(SHORT TASK)
Reproduce the stretch of entries from the beginning through the line that contains "Looking at the screenshot, I should point(229,319)." word for word. Omit the pictures from your copy.

begin DATASET RECORDS

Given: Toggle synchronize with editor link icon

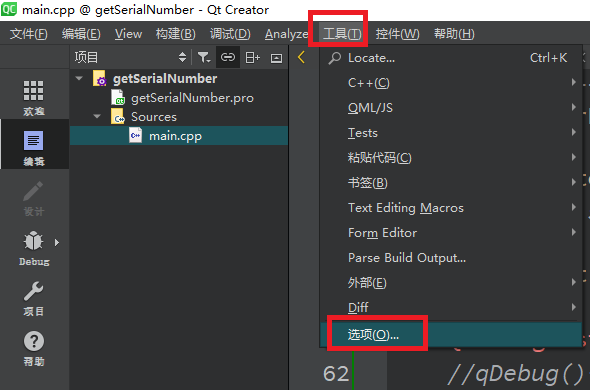Looking at the screenshot, I should [x=228, y=57].
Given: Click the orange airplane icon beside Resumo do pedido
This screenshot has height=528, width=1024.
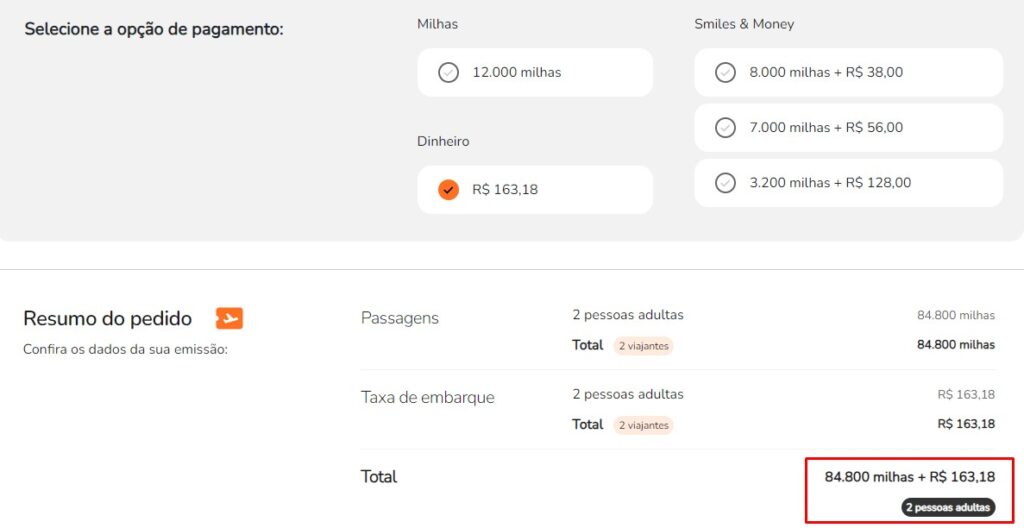Looking at the screenshot, I should point(229,319).
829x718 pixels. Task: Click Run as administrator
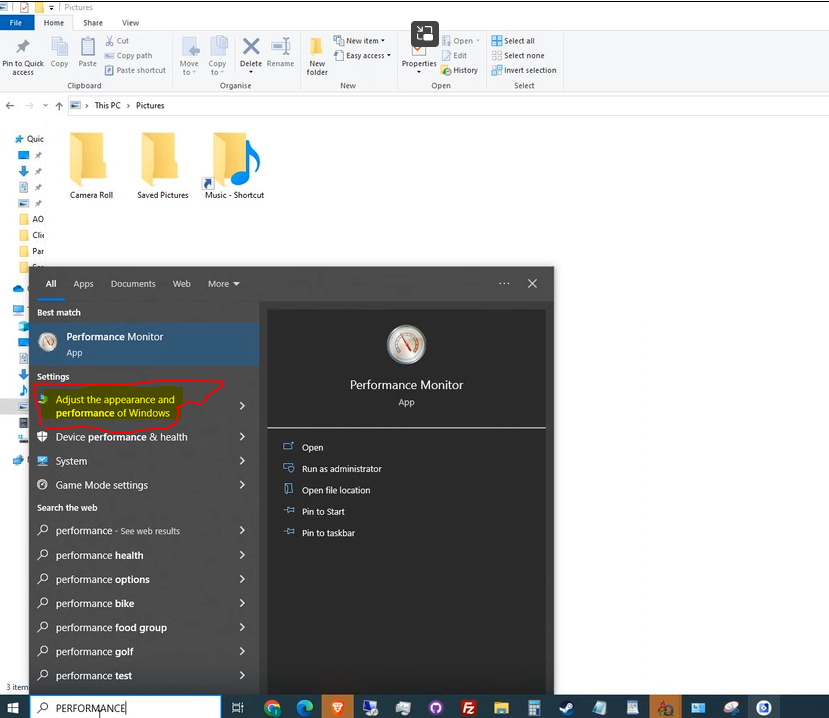(341, 469)
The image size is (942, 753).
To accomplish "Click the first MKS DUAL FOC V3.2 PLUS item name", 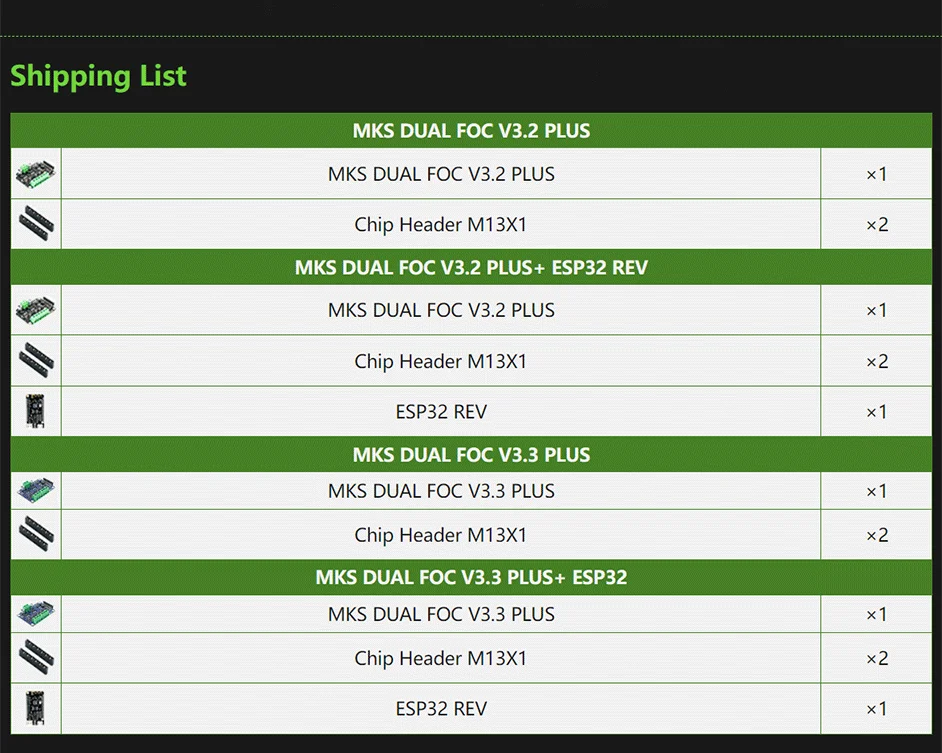I will [441, 174].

end DATASET RECORDS

(WRITTEN SOLUTION)
Given: Toggle synchronize with editor link icon

Looking at the screenshot, I should [x=228, y=57].
Given: Click the orange airplane icon beside Resumo do pedido
This screenshot has height=528, width=1024.
Looking at the screenshot, I should point(229,319).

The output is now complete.